A renúncia de Juan Carlos Monedero, cofundador e um dos ideólogos de Podemos, ocorre em um momento em que esta organização gira cada vez mais à direita e elimina todo vestígio de
democracia interna. Reproduzimos um artigo publicado recentemente por Corriente Roja da Espanha.
democracia interna. Reproduzimos um artigo publicado recentemente por Corriente Roja da Espanha.
Em seu empenho por apresentar-se como um ator político "confiável", capaz de formar um governo que não ataque os nervos dos poderes econômicos, a direção de Podemos não cessa de transformar suas propostas originais, ao mesmo tempo em que burocratiza o funcionamento do partido.
Enquanto se celebrava (com a presença de Miguel Urbán, de Podemos) um ato republicano no Parlamento Europeu com deputados que haviam se negado a receber ao rei, Pablo Iglesias acudia sorridente a cumprimentar o monarca e inclusive lhe dava um presente.
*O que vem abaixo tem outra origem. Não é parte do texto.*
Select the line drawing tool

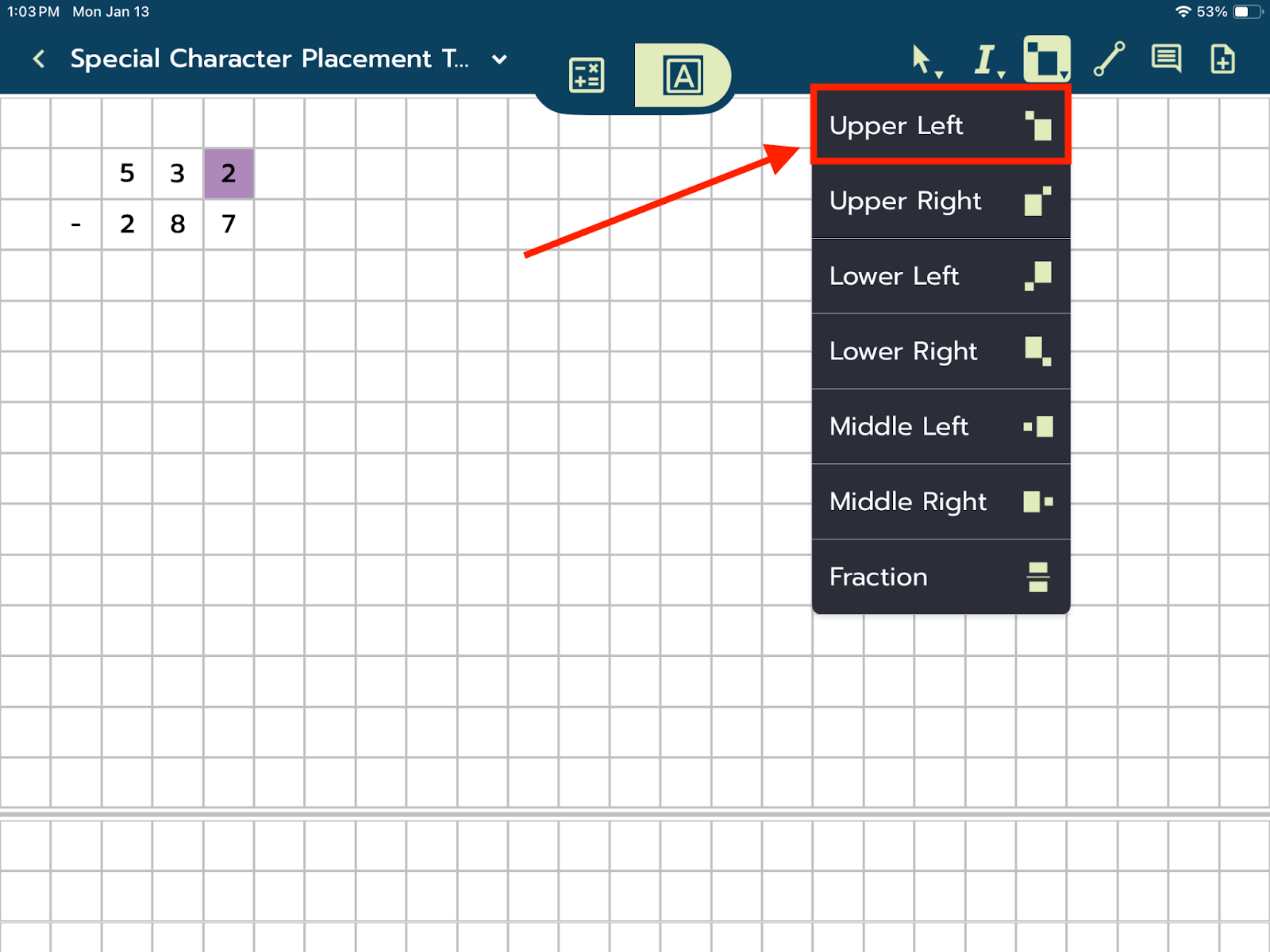(x=1109, y=60)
A recepção real celebrou o dia 15 de abril, exatamente depois das manifestações e atos republicanos que percorreram cidades e municípios do Estado e das quais Podemos não participou.
Em Madrid, o candidato de Podemos à Comunidade declarou não contrapor-se à educação concertada[1]. Podemos apareceu na vida política como a força que levaria às instituições, as reivindicações que os movimentos sociais haviam levantado durante esses anos de mobilizações. Agora dá as costas aos milhares e milhares de estudantes, professores e pais que gritaram nas manifestações e greves: “Nada, nada, nada/para a privada!” (Para a educação privada).
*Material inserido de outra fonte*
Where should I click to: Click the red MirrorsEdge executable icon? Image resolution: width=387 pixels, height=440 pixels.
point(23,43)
Também nestas últimas semanas, os principais dirigentes econômicos de Podemos se reuniram com fundos de investimentos e banqueiros internacionais como o “Bank of America–Merryl Lynch”, um gigante financeiro estadunidense. Segundo alega a imprensa, a reunião foi para explicar-lhes diretamente as propostas econômicas de Podemos e para “escutar suas preocupações”. Umas semanas antes, em fins de janeiro, o secretário geral de Podemos – Madrid, Jesús Montero, declarava: "Há duas culturas empresariais. Uma é casta; a outra quer contribuir com o bem estar social como a família Botín, do Banco Santander”.
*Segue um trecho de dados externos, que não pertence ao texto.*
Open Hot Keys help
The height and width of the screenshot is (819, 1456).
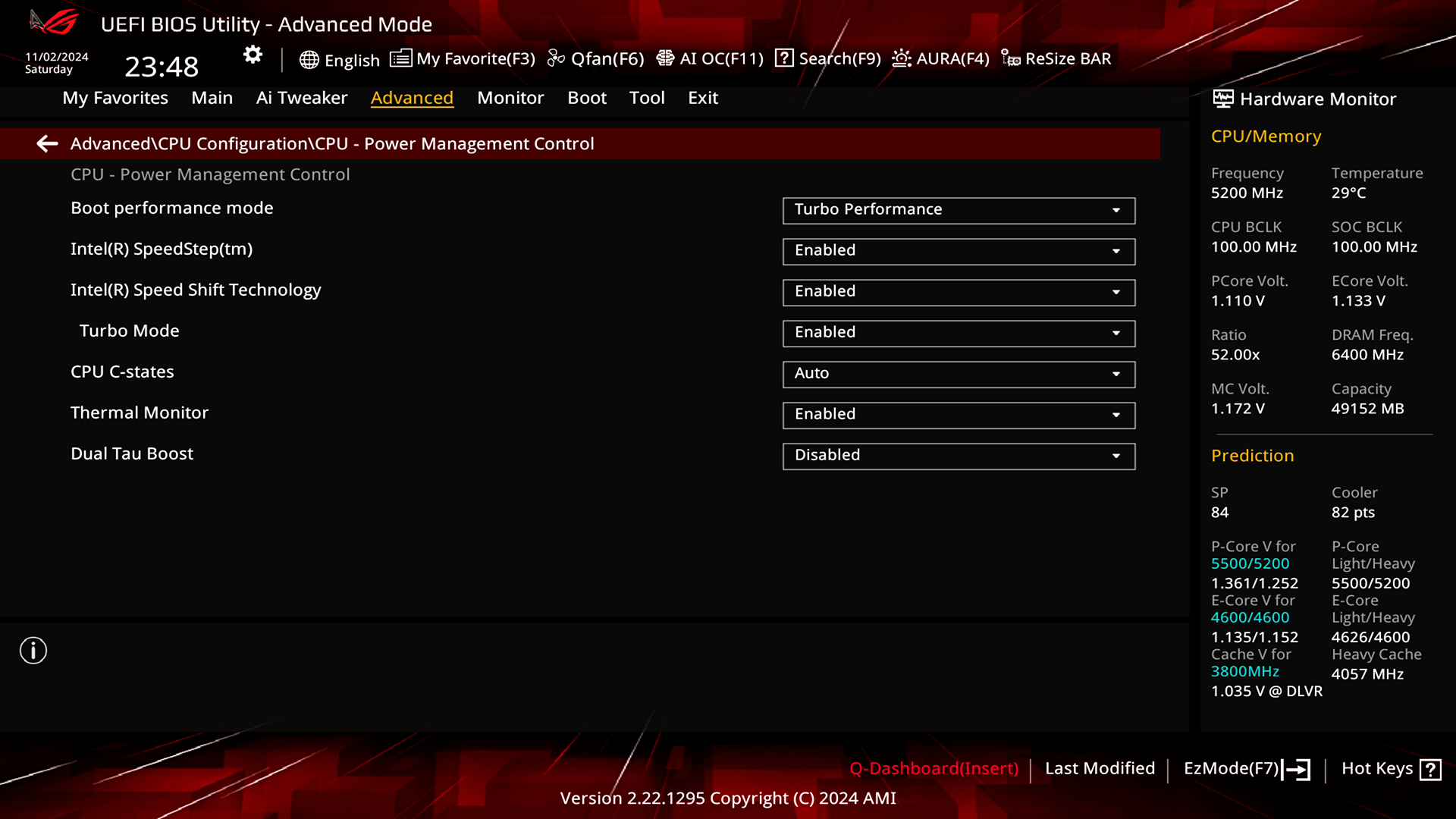pyautogui.click(x=1391, y=769)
Esta inversão de Podemos é justo o que não pode fazer quem quer ser uma opção política de ruptura, que aspira representar os movimentos sociais e o “sentido comum” das lutas destes anos. Se Podemos se apresenta como uma opção de ruptura democrática com o “regime de 78”, não pode dar presentinhos ao rei e dar as costas à luta pela república. Nem negar-se à convocatória de um referendum de autodeterminação para que a Catalunha decida seu futuro nacional. Se Podemos quer ser a voz das massas, não pode defender a educação concertada. Se Podemos quer estar com as famílias despejadas, não pode congratular-se com os banqueiros da família Botín, nem "escutar as preocupações" dos fundos de investimentos.
Muita gente de Podemos não compartilha com este desvio e exige uma retificação do rumo. O melhor exemplo é “Andaluzia pela base”, a corrente que se levantou com um programa de ruptura e reivindica a volta ao programa fundacional do manifesto "Mover Ficha", e que as decisões e o controle de Podemos se exerçam democraticamente desde suas próprias bases.
Não revertendo este curso, a direção de Podemos levará ao desengano a todos aqueles que lhe viam como uma ferramenta para terminar com o bipartidarismo e abrir caminho às mudanças sociais; transformará Podemos em um PSOE-2 e ajudará a recomposição da direita. A grande tarefa é tirar o PP e ganhar a maioria para realizar, apoiados na mobilização social, um programa de mudanças profundas que dê solução aos principais problemas dos trabalhadores e do povo. Não valem as considerações e compromissos eleitorais.
[1] Uma ‘escola concertada’ é uma escola privada com cursos subsidiados por fundos públicos, ou seja, a sua titularidade e sua gestão são privadas, mas funciona graças à subvenção e financiamento do Estado.